# Text passage
+ + + + +
In sum, each of the philosophical forebearers of the Massachusetts Declaration of Rights--Harrington, Sidney, Hobbes, Locke, and Nedham--upheld the right of the people at large to have and use arms. While Hobbes rejected any right of armed commoners to revolt against a monarch unless for reasons of self-preservation, the other four were inspirations for such revolts in 1688 and 1776. The use of arms for private self defense was absolutely unquestioned (p.308)by all five. It must be concluded that the broad language of the Massachusetts Declaration was intended to embody the right to keep and bear arms for both individual "safety" and "common defense."[298]

C. The Perpetual Laws and the United States Constitution

In the two decades which followed the adoption of the Massachusetts Declaration of Rights in 1780, no laws were passed to prohibit the individual use of firearms for lawful purposes. The use of "any offensive weapon" in a robbery was the first prohibition enacted in that period which specifically mentioned arms.[299] Shay's rebellion in September 1786 led to two arms-related acts. The first of these provided that "if any persons to the number of twelve, or more, being armed with clubs, or other weapons" gather, a justice of the peace or other official was empowered to order them to disperse within an hour.[300] The official could then "require the aid of a sufficient number of persons in arms, if any of the persons assembled as aforesaid shall appear armed ...."[301] The second such act declared:

Whereas in a free government, where the people have a right to bear arms for the common defense, and the military power is held in subordination to the civil authority, it is necessary for the safety of the State that the virtuous citizens thereof should hold themselves in readiness, and when called upon, should exert their efforts to support the civil government, and oppose the attempts of factious and wicked men who may wish to subvert the laws and Constitution of Their country ....[302]

The enactments prompted by Shay's rebellion are significant in several respects. The first act imposed time limits on armed assemblies, but left unquestioned the individual bearing of weapons. (p.309)The second is expository of the meaning of the Declaration of Rights guarantee of "the right of the people to keep and bear arms for the common defence."[303] This clause means that the citizens should be prepared to oppose the "wicked," hence the right of all the good citizens to "keep" arms. Shay's rebellion also prompted, in May 1787, the convening in Philadelphia of the constitutional convention.
+ + + + +
# Record extracts
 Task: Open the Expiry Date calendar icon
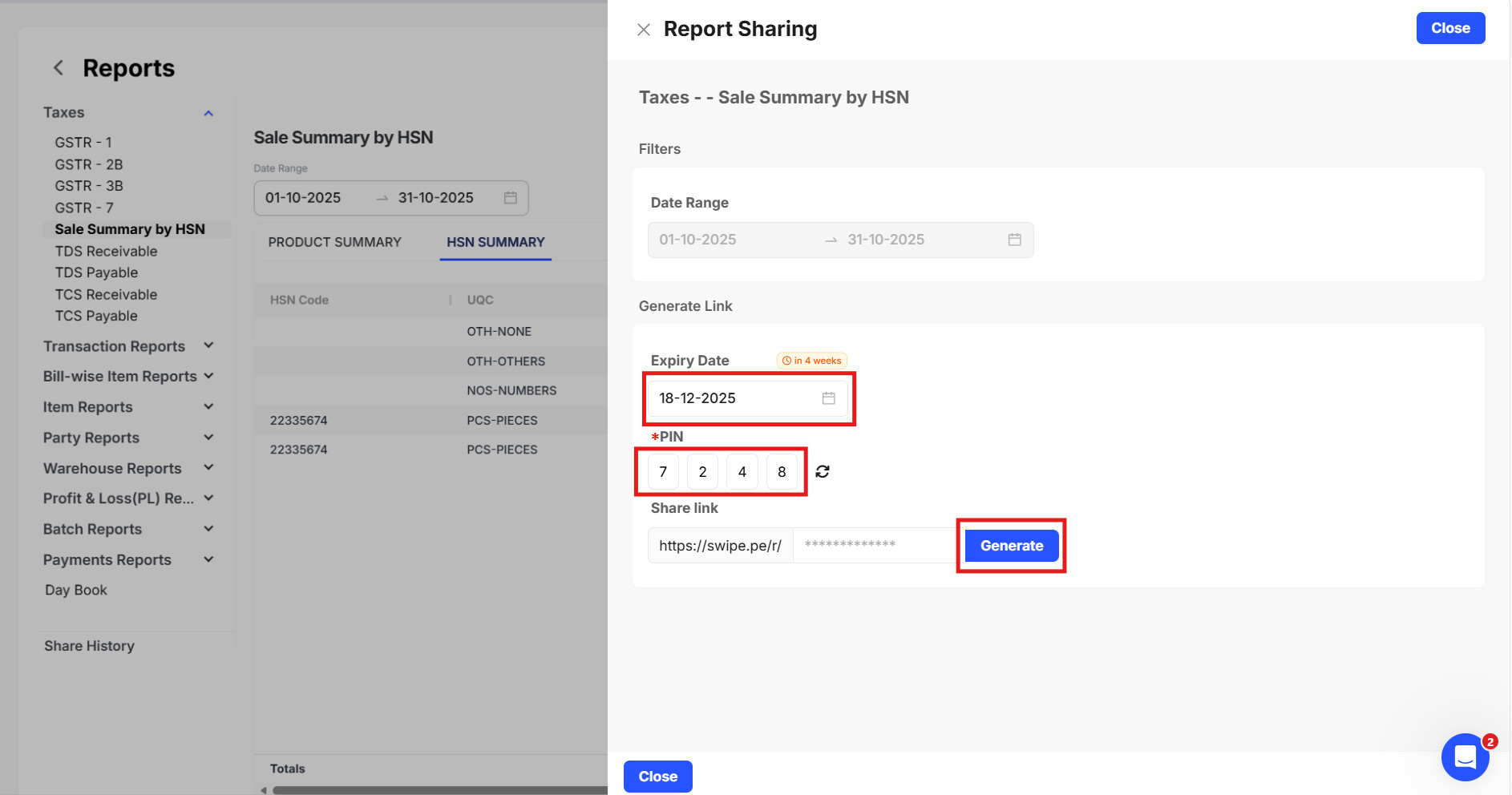[x=829, y=398]
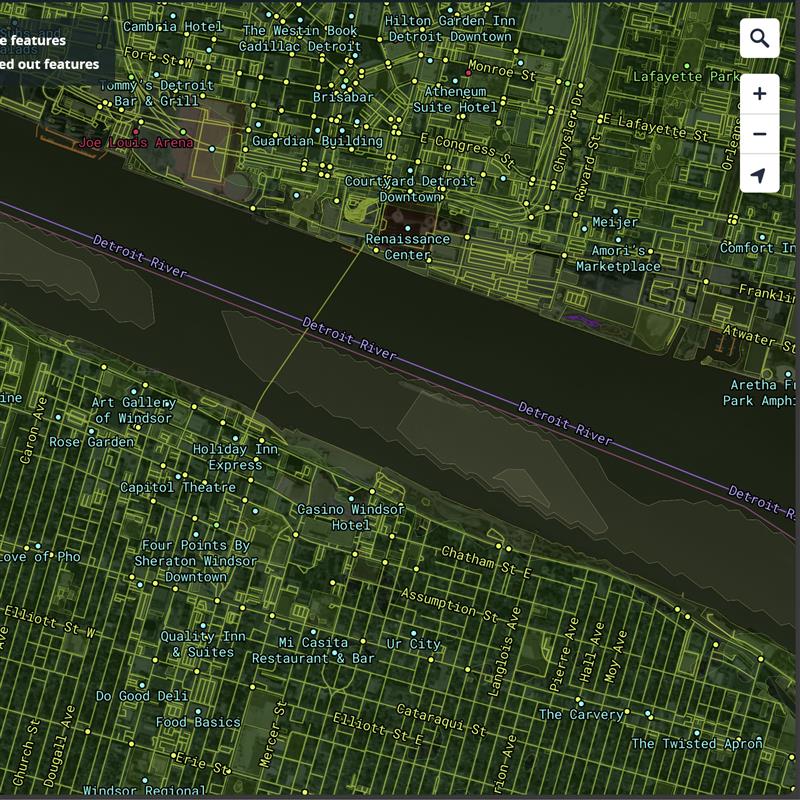This screenshot has width=800, height=800.
Task: Click the Renaissance Center map label
Action: coord(407,247)
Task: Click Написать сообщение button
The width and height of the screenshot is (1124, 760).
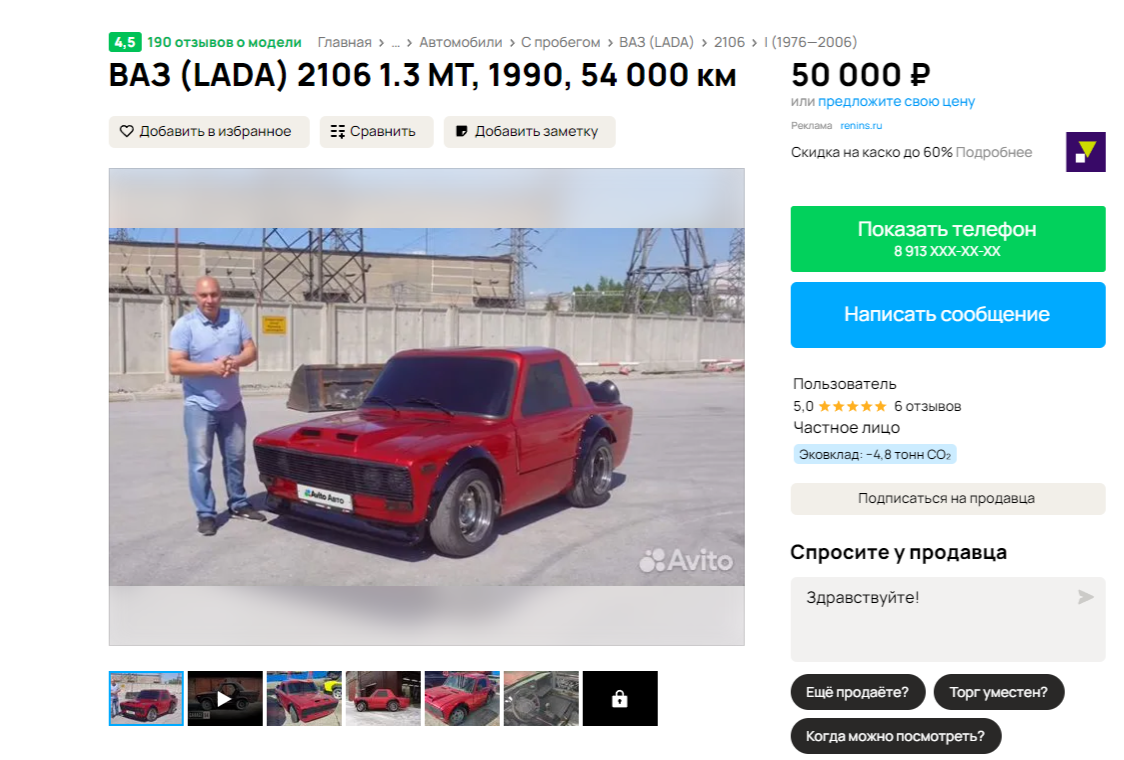Action: click(948, 315)
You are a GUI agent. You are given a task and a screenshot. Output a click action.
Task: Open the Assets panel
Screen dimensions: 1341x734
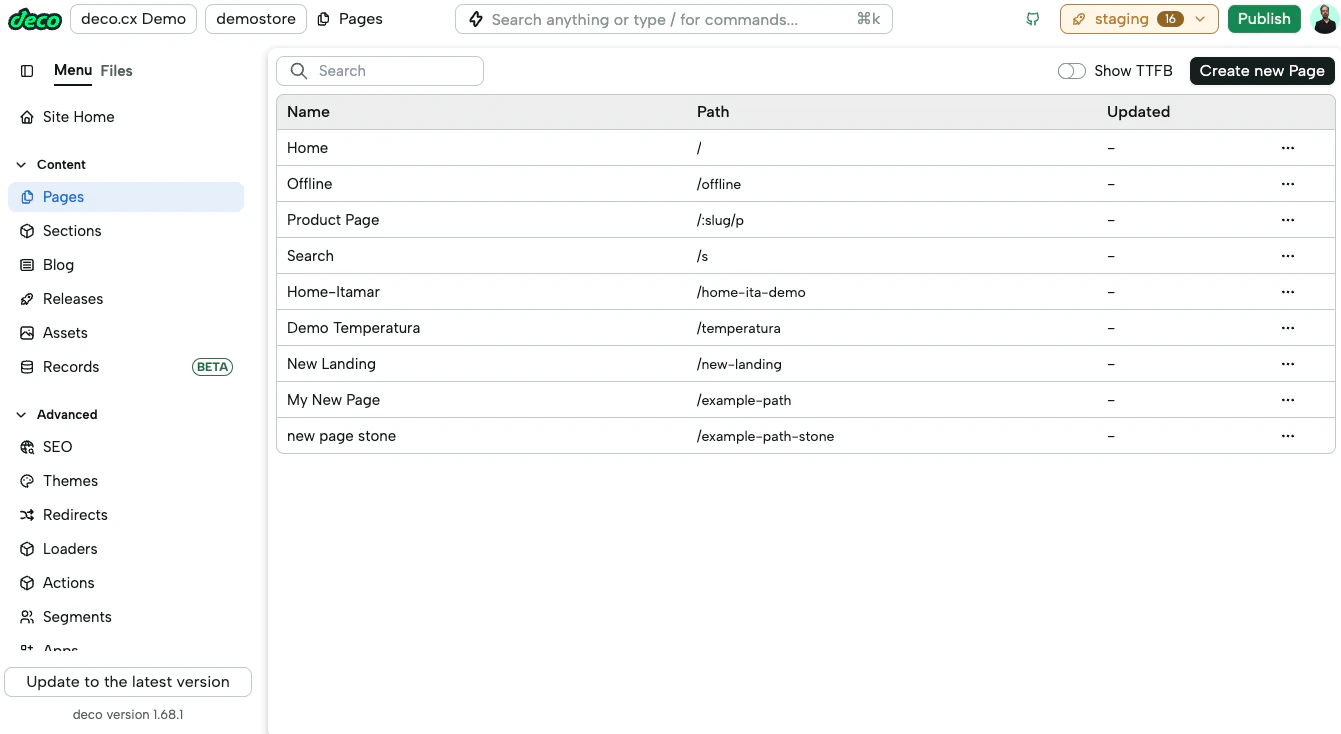[x=64, y=332]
+ + + + +
# Exercise requirements
1 – In the passage on Massachusetts arms law, rewrite the paragraph beginning "The enactments prompted by Shay's rebellion" as a shorter paragraph that keeps its main facts.
2 – From the passage on Massachusetts arms law, copy word for word the section starting with "The enactments prompted" and going on through "the constitutional convention.".

# Answers per task
1 – The acts that followed Shay's rebellion matter in several ways. The first limited how long armed assemblies could last but did not question individuals carrying weapons. The second explained the Declaration of Rights guarantee of "the right of the people to keep and bear arms for the common defence." It meant citizens should be ready to oppose the "wicked," so all good citizens had the right to "keep" arms. The rebellion also led to the constitutional convention in Philadelphia in May 1787.

2 –
The enactments prompted by Shay's rebellion are significant in several respects. The first act imposed time limits on armed assemblies, but left unquestioned the individual bearing of weapons. (p.309)The second is expository of the meaning of the Declaration of Rights guarantee of "the right of the people to keep and bear arms for the common defence."[303] This clause means that the citizens should be prepared to oppose the "wicked," hence the right of all the good citizens to "keep" arms. Shay's rebellion also prompted, in May 1787, the convening in Philadelphia of the constitutional convention.